On the same day, Mayor Bill de Blasio, a Democrat, said the city's police department would be overhauling its marijuana arrest policies. Brooklyn's district attorney said he would also reduce prosecutions to a very small number.

And a task force created by Gov. Andrew Cuomo is also considering whether or not to propose legalizing marijuana for recreational use. For now, only medical marijuana is legal in New York, under strict rules with licensed sales.

Cuomo's leading opponent in the Democratic primary, Cynthia Nixon, supports legalization.

Meanwhile, Hector Rodriguez is angry that he's still caught in the old enforcement system.

"Hopefully in August, marijuana smokers won't have to go through this nonsense," Rodriguez, 38, a corporate chef with no criminal record, said after leaving a court appearance on a marijuana charge late last month. "There's rapes and murders. Go save a life, officer; why are you bothering me for marijuana?"

He was stopped by police in March for having a lit joint while walking with a friend through Greenwich Village.

In court, the judge waived fines and court charges that could have totaled $150, but, as with Laporte, any other encounter with a police officer in the next six months could get him arrested.

Nearly 90 percent of about 18,000 people charged last year with marijuana possession are New Yorkers of color, while evidence suggests use of the drug is generally not higher among African-Americans and Latinos than among whites, said Jared Chausow, the senior policy specialist at Brooklyn Criminal Defenders, which offers free defense attorneys.

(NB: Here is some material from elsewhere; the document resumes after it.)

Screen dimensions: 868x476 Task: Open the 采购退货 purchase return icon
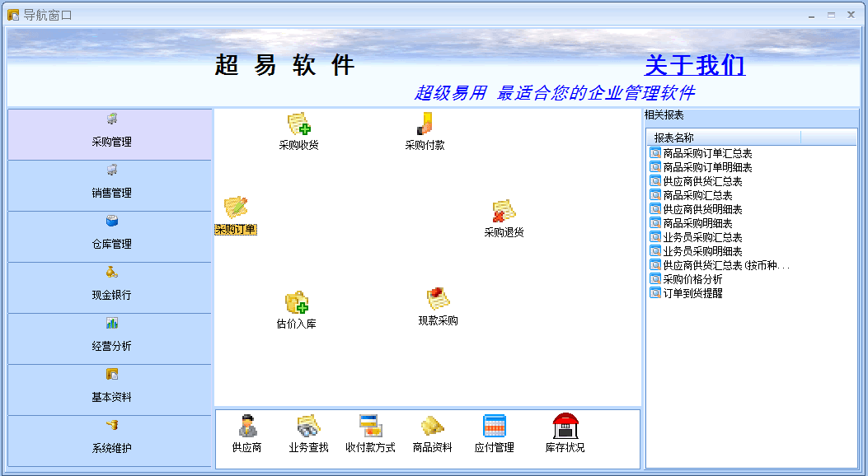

The big question now, he said, is how much police and prosecutors will follow through on their public pronouncements that fewer people will be arrested.

"It's the difference between policy and practice," Chausow said.

New York state Assembly Speaker Carl Heastie, a Bronx Democrat, said Wednesday that if the state legalizes recreational marijuana, it should consider expunging the criminal records of people with past convictions for using the drug.

"If we're going to get to the point that it's going to be legal, why should people still have trouble getting jobs and have a record for something that is legal?" he said.